___ AVAILABLE RECORDS ___

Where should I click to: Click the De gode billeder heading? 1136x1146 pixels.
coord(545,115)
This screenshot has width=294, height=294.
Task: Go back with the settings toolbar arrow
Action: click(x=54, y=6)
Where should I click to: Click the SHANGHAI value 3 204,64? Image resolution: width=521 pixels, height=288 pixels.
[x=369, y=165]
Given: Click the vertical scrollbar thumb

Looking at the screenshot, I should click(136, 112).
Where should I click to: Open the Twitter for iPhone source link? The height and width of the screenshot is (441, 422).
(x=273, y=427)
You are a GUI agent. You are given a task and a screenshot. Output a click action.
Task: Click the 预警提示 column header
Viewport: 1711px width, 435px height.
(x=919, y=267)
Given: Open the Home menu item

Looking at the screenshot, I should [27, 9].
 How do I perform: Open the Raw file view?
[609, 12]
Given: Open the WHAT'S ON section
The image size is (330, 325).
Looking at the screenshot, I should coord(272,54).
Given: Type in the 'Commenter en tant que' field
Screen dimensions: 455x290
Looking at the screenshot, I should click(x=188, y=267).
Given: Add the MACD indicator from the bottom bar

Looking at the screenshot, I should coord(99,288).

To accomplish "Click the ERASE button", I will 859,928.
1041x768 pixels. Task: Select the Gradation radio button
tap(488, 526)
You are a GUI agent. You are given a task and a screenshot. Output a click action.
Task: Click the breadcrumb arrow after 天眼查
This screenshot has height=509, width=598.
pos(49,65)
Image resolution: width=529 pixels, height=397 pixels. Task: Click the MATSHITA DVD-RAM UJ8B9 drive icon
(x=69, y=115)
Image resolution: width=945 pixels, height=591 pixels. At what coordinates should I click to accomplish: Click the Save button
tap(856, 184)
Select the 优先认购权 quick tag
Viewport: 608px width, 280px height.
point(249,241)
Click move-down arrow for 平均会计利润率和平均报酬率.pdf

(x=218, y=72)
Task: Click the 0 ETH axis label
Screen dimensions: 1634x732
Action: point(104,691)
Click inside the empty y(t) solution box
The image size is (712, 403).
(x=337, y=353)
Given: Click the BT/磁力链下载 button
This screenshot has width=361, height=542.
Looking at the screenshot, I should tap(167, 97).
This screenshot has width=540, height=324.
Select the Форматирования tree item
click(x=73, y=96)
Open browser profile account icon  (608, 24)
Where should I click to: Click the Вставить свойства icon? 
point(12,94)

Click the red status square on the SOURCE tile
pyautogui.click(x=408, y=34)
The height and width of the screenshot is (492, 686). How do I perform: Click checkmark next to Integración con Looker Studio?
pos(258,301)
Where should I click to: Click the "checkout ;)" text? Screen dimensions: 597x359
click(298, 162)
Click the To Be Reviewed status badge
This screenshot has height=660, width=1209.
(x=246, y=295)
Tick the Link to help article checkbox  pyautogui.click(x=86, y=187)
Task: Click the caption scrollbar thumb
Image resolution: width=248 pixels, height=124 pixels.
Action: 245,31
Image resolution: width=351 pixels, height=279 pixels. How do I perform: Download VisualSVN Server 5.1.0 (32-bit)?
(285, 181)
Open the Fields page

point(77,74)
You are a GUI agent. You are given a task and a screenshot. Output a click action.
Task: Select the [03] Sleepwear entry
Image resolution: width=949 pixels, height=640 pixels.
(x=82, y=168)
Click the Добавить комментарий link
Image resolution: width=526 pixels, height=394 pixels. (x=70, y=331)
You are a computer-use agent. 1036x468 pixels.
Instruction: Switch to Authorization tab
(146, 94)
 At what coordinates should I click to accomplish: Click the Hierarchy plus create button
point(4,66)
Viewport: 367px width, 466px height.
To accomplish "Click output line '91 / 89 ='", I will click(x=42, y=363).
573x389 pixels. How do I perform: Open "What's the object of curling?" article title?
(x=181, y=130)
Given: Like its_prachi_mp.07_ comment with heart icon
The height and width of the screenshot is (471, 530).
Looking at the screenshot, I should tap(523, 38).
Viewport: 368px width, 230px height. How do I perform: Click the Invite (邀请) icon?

___

> WHAT IS EXPECTED: Go through the records above and, whenever a line includes the word "will", copy it.

> TASK OUTPUT:
To accomplish "Click the ERASE button", I will 859,928.
To accomplish "Click output line '91 / 89 ='", I will click(x=42, y=363).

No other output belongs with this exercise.